Brief
Give the entries below again, word for word, and leave out the images.

Collected data entries
------------------------------------------------------------------------
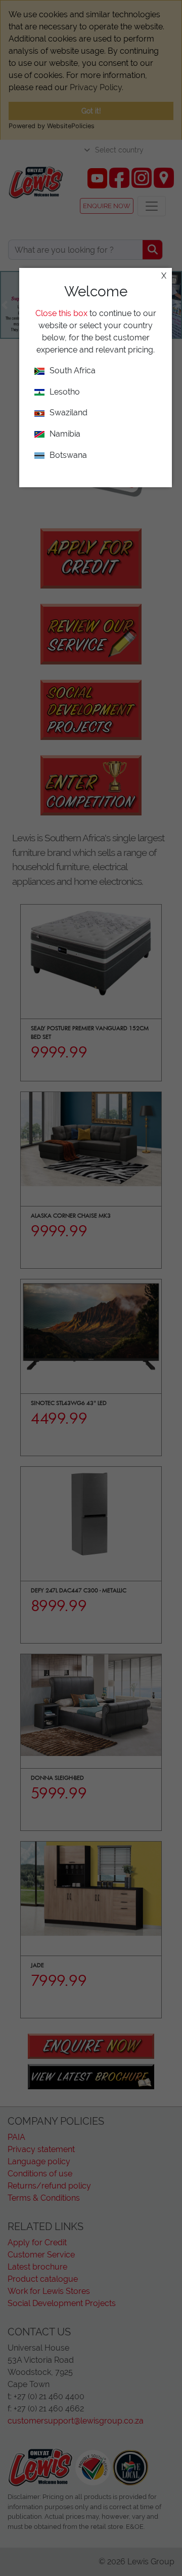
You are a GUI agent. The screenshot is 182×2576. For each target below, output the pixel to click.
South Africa (73, 370)
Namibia (65, 434)
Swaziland (68, 412)
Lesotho (65, 392)
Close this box (61, 313)
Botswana (68, 455)
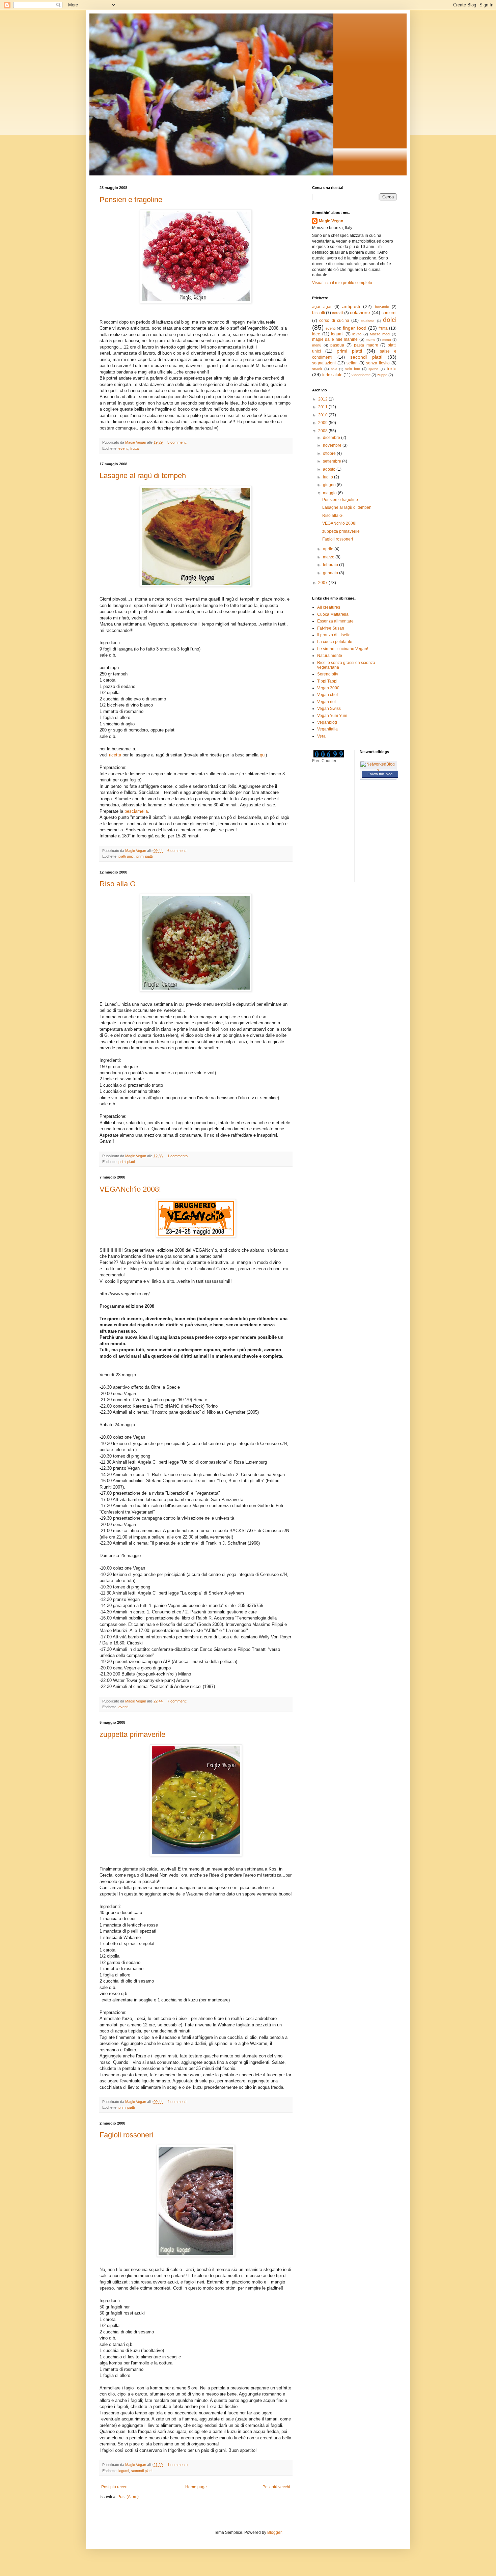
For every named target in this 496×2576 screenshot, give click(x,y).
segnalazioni (324, 363)
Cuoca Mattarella (333, 614)
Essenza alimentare (335, 621)
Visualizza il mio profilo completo (342, 282)
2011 (323, 407)
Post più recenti (115, 2487)
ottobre (330, 453)
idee (316, 334)
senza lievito (378, 363)
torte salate (332, 374)
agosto (329, 469)
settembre (332, 461)
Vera (321, 736)
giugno (330, 484)
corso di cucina (334, 320)
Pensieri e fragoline (131, 199)
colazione (360, 312)
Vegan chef (327, 694)
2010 (323, 415)
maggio (330, 493)
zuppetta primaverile (132, 1734)
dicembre (332, 437)
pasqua (337, 345)
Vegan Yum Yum (332, 715)
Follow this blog (379, 774)
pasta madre (366, 345)
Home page (196, 2487)
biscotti (318, 312)
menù (316, 345)
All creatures (328, 607)
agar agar (322, 306)
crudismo (368, 321)
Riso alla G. (119, 884)
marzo (329, 557)
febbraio (331, 564)
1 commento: (178, 1156)
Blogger (274, 2532)
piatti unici (126, 856)
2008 (323, 430)
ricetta (115, 754)
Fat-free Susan (330, 628)
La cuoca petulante (334, 641)
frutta (134, 448)
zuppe (382, 375)
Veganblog (327, 722)
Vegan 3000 (328, 688)
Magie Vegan (331, 221)
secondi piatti (141, 2471)
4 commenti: (177, 2102)
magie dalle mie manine (335, 339)
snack (317, 369)
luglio (328, 477)
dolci (389, 319)
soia (334, 369)
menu (386, 339)
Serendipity (327, 674)
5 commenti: (177, 442)
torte (391, 368)
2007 (323, 582)
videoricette (361, 375)
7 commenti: (177, 1701)
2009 (323, 422)
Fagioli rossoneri (126, 2135)
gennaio (331, 573)
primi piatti (144, 856)
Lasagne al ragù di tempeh (143, 475)
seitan (352, 363)
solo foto (352, 369)
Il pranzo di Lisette (334, 635)
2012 (323, 399)
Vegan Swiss (329, 708)
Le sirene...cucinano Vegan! (342, 648)
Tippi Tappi (327, 681)
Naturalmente (329, 655)
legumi (123, 2471)
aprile (328, 549)
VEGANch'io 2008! (130, 1189)
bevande (382, 307)
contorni (389, 312)
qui (263, 754)
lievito (356, 334)
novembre (332, 445)
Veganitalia (327, 729)
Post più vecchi (276, 2487)
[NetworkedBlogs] (378, 770)
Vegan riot (326, 701)
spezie (373, 369)
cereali (337, 313)
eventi (123, 448)
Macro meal (380, 334)
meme (370, 339)
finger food (354, 328)
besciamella (136, 811)
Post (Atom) (128, 2496)
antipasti (351, 306)
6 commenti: (177, 851)
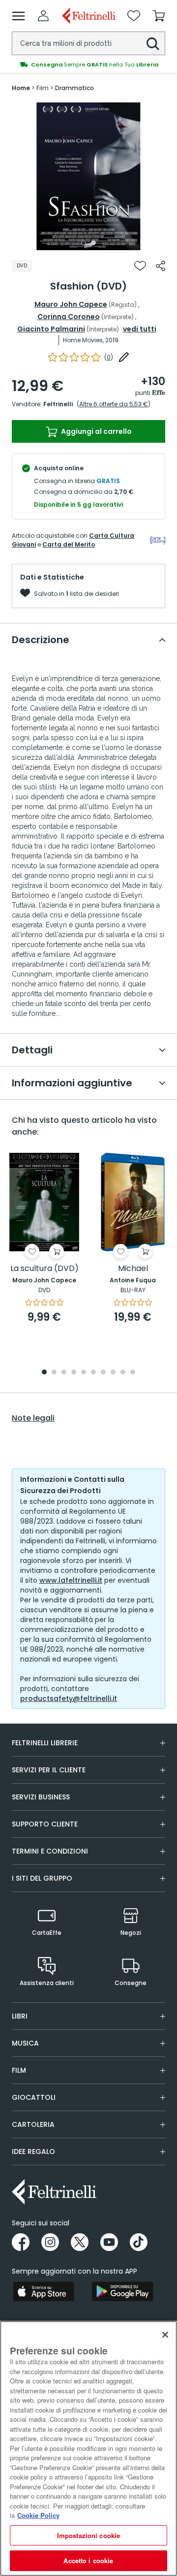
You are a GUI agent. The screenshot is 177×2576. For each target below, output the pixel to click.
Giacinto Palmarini (51, 329)
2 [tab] (93, 243)
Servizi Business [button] (41, 1797)
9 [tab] (123, 1372)
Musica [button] (25, 2043)
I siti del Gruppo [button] (42, 1878)
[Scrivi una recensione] (124, 357)
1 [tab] (84, 243)
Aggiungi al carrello (95, 431)
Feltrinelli (58, 404)
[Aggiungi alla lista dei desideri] (140, 266)
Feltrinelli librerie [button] (45, 1743)
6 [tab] (93, 1372)
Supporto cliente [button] (45, 1824)
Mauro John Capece (70, 304)
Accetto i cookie (88, 2560)
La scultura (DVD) (44, 1269)
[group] (88, 64)
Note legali (33, 1418)
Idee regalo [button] (33, 2151)
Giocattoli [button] (34, 2097)
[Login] (43, 16)
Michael (133, 1269)
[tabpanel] (88, 176)
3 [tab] (64, 1372)
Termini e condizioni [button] (50, 1851)
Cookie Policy (38, 2515)
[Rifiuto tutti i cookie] (165, 2335)
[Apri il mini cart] (159, 16)
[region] (88, 2448)
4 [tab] (74, 1372)
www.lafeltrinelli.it (70, 1580)
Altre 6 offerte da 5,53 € (113, 404)
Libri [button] (20, 2016)
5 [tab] (84, 1372)
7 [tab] (103, 1372)
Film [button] (19, 2070)
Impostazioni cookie (88, 2535)
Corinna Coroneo (68, 317)
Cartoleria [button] (33, 2124)
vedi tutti (139, 329)
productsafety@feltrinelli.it (68, 1698)
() (108, 357)
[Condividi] (160, 266)
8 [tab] (113, 1372)
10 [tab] (132, 1372)
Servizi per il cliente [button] (49, 1770)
------------------------------------------------------------------------
Solution below
You are a GUI agent. The screenshot is 182×2576. For each target below, output the pixel to click.
South Africa (73, 370)
Namibia (65, 434)
Swaziland (68, 412)
Lesotho (65, 392)
Close this box (61, 313)
Botswana (68, 455)
For every named target in this 496×2576 screenshot, give click(x,y).
segnalazioni (324, 363)
Cuoca Mattarella (333, 614)
Essenza alimentare (335, 621)
Visualizza il mio profilo completo (342, 282)
2011 (323, 407)
Post più recenti (115, 2487)
ottobre (330, 453)
idee (316, 334)
senza lievito (378, 363)
torte salate (332, 374)
agosto (329, 469)
settembre (332, 461)
Vera (321, 736)
giugno (330, 484)
corso di cucina (334, 320)
Pensieri e fragoline (131, 199)
colazione (360, 312)
Vegan chef (327, 694)
2010 (323, 415)
maggio (330, 493)
zuppetta primaverile (132, 1734)
dicembre (332, 437)
pasqua (337, 345)
Vegan Yum Yum (332, 715)
Follow this blog (379, 774)
pasta madre (366, 345)
Home page (196, 2487)
biscotti (318, 312)
menù (316, 345)
All creatures (328, 607)
agar agar (322, 306)
crudismo (368, 321)
Riso alla G. (119, 884)
marzo (329, 557)
febbraio (331, 564)
1 commento: (178, 1156)
Blogger (274, 2532)
piatti unici (126, 856)
2008 (323, 430)
ricetta (115, 754)
Fat-free Susan (330, 628)
La cuoca petulante (334, 641)
frutta (134, 448)
zuppe (382, 375)
Veganblog (327, 722)
Vegan 3000 (328, 688)
Magie Vegan (331, 221)
secondi piatti (141, 2471)
4 commenti: (177, 2102)
magie dalle mie manine (335, 339)
snack (317, 369)
luglio (328, 477)
dolci (389, 319)
soia (334, 369)
menu (386, 339)
Serendipity (327, 674)
5 commenti: (177, 442)
torte (391, 368)
2007 (323, 582)
videoricette (361, 375)
7 commenti: (177, 1701)
2009 (323, 422)
Fagioli rossoneri (126, 2135)
gennaio (331, 573)
primi piatti (144, 856)
Lasagne al ragù di tempeh (143, 475)
seitan (352, 363)
solo foto (352, 369)
Il pranzo di Lisette (334, 635)
2012 (323, 399)
Vegan Swiss (329, 708)
Le sirene...cucinano Vegan! (342, 648)
Tippi Tappi (327, 681)
Naturalmente (329, 655)
legumi (123, 2471)
aprile (328, 549)
VEGANch'io 2008! (130, 1189)
bevande (382, 307)
contorni (389, 312)
qui (263, 754)
lievito (356, 334)
novembre (332, 445)
Veganitalia (327, 729)
Post più vecchi (276, 2487)
[NetworkedBlogs] (378, 770)
Vegan riot (326, 701)
spezie (373, 369)
cereali (337, 313)
eventi (123, 448)
Macro meal (380, 334)
meme (370, 339)
finger food (354, 328)
besciamella (136, 811)
Post (Atom) (128, 2496)
antipasti (351, 306)
6 commenti: (177, 851)
You are a GUI agent. The screenshot is 177×2576. For each target below, output the pixel to click.
Giacinto Palmarini (51, 329)
2 [tab] (93, 243)
Servizi Business [button] (41, 1797)
9 [tab] (123, 1372)
Musica [button] (25, 2043)
I siti del Gruppo [button] (42, 1878)
[Scrivi una recensione] (124, 357)
1 [tab] (84, 243)
Aggiungi al carrello (95, 431)
Feltrinelli (58, 404)
[Aggiungi alla lista dei desideri] (140, 266)
Feltrinelli librerie [button] (45, 1743)
6 [tab] (93, 1372)
Supporto cliente [button] (45, 1824)
Mauro John Capece (70, 304)
Accetto i cookie (88, 2560)
La scultura (DVD) (44, 1269)
[group] (88, 64)
Note legali (33, 1418)
Idee regalo [button] (33, 2151)
Giocattoli [button] (34, 2097)
[Login] (43, 16)
Michael (133, 1269)
[tabpanel] (88, 176)
3 [tab] (64, 1372)
Termini e condizioni [button] (50, 1851)
Cookie Policy (38, 2515)
[Rifiuto tutti i cookie] (165, 2335)
[Apri il mini cart] (159, 16)
[region] (88, 2448)
4 [tab] (74, 1372)
www.lafeltrinelli.it (70, 1580)
Altre 6 offerte da 5,53 € (113, 404)
Libri [button] (20, 2016)
5 [tab] (84, 1372)
7 [tab] (103, 1372)
Film [button] (19, 2070)
Impostazioni cookie (88, 2535)
Corinna Coroneo (68, 317)
Cartoleria [button] (33, 2124)
vedi tutti (139, 329)
productsafety@feltrinelli.it (68, 1698)
() (108, 357)
[Condividi] (160, 266)
8 [tab] (113, 1372)
10 [tab] (132, 1372)
Servizi per il cliente [button] (49, 1770)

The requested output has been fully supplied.